[Requirements]:
Reproduce every line of the data below without changing anything.
+ + + + + + +
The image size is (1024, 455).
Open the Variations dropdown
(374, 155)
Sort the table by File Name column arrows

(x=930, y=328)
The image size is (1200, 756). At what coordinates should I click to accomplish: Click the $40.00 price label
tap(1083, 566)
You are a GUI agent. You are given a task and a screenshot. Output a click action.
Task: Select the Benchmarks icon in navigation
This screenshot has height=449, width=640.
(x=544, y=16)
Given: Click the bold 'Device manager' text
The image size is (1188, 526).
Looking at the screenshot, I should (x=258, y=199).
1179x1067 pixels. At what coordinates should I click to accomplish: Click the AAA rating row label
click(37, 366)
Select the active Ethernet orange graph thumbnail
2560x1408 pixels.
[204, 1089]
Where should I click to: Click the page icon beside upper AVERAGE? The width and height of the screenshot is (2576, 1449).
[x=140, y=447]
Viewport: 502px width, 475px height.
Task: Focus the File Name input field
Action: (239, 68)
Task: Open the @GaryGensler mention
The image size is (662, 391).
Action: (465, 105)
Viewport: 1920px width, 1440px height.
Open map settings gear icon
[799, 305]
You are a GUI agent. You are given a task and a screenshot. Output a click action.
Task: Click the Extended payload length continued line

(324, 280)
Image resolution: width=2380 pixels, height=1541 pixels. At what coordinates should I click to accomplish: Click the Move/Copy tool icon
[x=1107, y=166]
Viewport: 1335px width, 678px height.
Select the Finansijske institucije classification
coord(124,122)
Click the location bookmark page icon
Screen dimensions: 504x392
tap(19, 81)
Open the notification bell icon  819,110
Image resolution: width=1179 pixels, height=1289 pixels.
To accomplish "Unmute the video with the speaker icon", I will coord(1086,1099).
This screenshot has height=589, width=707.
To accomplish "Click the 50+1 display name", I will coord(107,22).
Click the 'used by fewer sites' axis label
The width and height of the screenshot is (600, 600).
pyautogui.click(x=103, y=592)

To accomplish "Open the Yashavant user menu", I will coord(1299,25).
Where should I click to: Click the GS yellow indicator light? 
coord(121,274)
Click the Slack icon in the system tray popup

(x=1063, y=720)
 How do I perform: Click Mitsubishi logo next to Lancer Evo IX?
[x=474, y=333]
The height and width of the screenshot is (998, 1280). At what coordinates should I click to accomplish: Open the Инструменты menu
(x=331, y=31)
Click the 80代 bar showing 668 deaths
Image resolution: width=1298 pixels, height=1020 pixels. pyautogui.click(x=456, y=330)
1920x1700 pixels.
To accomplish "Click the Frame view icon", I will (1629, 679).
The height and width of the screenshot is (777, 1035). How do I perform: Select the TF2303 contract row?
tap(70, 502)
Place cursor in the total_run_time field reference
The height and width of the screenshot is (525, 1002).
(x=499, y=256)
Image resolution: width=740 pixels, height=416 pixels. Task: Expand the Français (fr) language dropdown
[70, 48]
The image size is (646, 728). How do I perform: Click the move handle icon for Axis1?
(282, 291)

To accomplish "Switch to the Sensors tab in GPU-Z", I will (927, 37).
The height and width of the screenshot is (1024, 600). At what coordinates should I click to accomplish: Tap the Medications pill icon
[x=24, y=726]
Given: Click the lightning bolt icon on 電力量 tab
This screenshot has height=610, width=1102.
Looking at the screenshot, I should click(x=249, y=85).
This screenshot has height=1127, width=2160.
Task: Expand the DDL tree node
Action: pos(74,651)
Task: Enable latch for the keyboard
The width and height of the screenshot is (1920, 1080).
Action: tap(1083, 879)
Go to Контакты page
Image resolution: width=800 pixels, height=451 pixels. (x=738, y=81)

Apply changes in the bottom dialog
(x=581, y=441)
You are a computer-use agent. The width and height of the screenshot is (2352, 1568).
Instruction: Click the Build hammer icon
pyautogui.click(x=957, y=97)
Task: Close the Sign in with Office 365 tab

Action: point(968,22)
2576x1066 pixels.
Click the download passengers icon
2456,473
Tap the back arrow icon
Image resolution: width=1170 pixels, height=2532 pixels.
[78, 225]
+ + + + + + +
[Output of the exercise]:
The image size is (1024, 455).
Open the Variations dropdown
(374, 155)
Sort the table by File Name column arrows

(x=930, y=328)
The image size is (1200, 756). At what coordinates should I click to accomplish: Click the $40.00 price label
tap(1083, 566)
You are a GUI agent. You are given a task and a screenshot. Output a click action.
Task: Select the Benchmarks icon in navigation
This screenshot has height=449, width=640.
(x=544, y=16)
Given: Click the bold 'Device manager' text
The image size is (1188, 526).
Looking at the screenshot, I should (x=258, y=199).
1179x1067 pixels. At what coordinates should I click to accomplish: Click the AAA rating row label
click(37, 366)
Select the active Ethernet orange graph thumbnail
2560x1408 pixels.
[204, 1089]
Where should I click to: Click the page icon beside upper AVERAGE? The width and height of the screenshot is (2576, 1449).
[x=140, y=447]
Viewport: 502px width, 475px height.
Task: Focus the File Name input field
Action: (239, 68)
Task: Open the @GaryGensler mention
The image size is (662, 391).
Action: (465, 105)
Viewport: 1920px width, 1440px height.
Open map settings gear icon
[799, 305]
You are a GUI agent. You are given a task and a screenshot. Output a click action.
Task: Click the Extended payload length continued line

(324, 280)
Image resolution: width=2380 pixels, height=1541 pixels. At what coordinates should I click to accomplish: Click the Move/Copy tool icon
[x=1107, y=166]
Viewport: 1335px width, 678px height.
Select the Finansijske institucije classification
coord(124,122)
Click the location bookmark page icon
Screen dimensions: 504x392
tap(19, 81)
Open the notification bell icon  819,110
Image resolution: width=1179 pixels, height=1289 pixels.
To accomplish "Unmute the video with the speaker icon", I will coord(1086,1099).
This screenshot has height=589, width=707.
To accomplish "Click the 50+1 display name", I will coord(107,22).
Click the 'used by fewer sites' axis label
The width and height of the screenshot is (600, 600).
pyautogui.click(x=103, y=592)

To accomplish "Open the Yashavant user menu", I will coord(1299,25).
Where should I click to: Click the GS yellow indicator light? 
coord(121,274)
Click the Slack icon in the system tray popup

(x=1063, y=720)
 How do I perform: Click Mitsubishi logo next to Lancer Evo IX?
[x=474, y=333]
The height and width of the screenshot is (998, 1280). At what coordinates should I click to accomplish: Open the Инструменты menu
(x=331, y=31)
Click the 80代 bar showing 668 deaths
Image resolution: width=1298 pixels, height=1020 pixels. pyautogui.click(x=456, y=330)
1920x1700 pixels.
To accomplish "Click the Frame view icon", I will (1629, 679).
The height and width of the screenshot is (777, 1035). How do I perform: Select the TF2303 contract row?
tap(70, 502)
Place cursor in the total_run_time field reference
The height and width of the screenshot is (525, 1002).
(x=499, y=256)
Image resolution: width=740 pixels, height=416 pixels. Task: Expand the Français (fr) language dropdown
[70, 48]
The image size is (646, 728). How do I perform: Click the move handle icon for Axis1?
(282, 291)

To accomplish "Switch to the Sensors tab in GPU-Z", I will (927, 37).
The height and width of the screenshot is (1024, 600). At what coordinates should I click to accomplish: Tap the Medications pill icon
[x=24, y=726]
Given: Click the lightning bolt icon on 電力量 tab
This screenshot has height=610, width=1102.
Looking at the screenshot, I should click(x=249, y=85).
This screenshot has height=1127, width=2160.
Task: Expand the DDL tree node
Action: pos(74,651)
Task: Enable latch for the keyboard
The width and height of the screenshot is (1920, 1080).
Action: tap(1083, 879)
Go to Контакты page
Image resolution: width=800 pixels, height=451 pixels. (x=738, y=81)

Apply changes in the bottom dialog
(x=581, y=441)
You are a computer-use agent. The width and height of the screenshot is (2352, 1568).
Instruction: Click the Build hammer icon
pyautogui.click(x=957, y=97)
Task: Close the Sign in with Office 365 tab

Action: point(968,22)
2576x1066 pixels.
Click the download passengers icon
2456,473
Tap the back arrow icon
Image resolution: width=1170 pixels, height=2532 pixels.
[78, 225]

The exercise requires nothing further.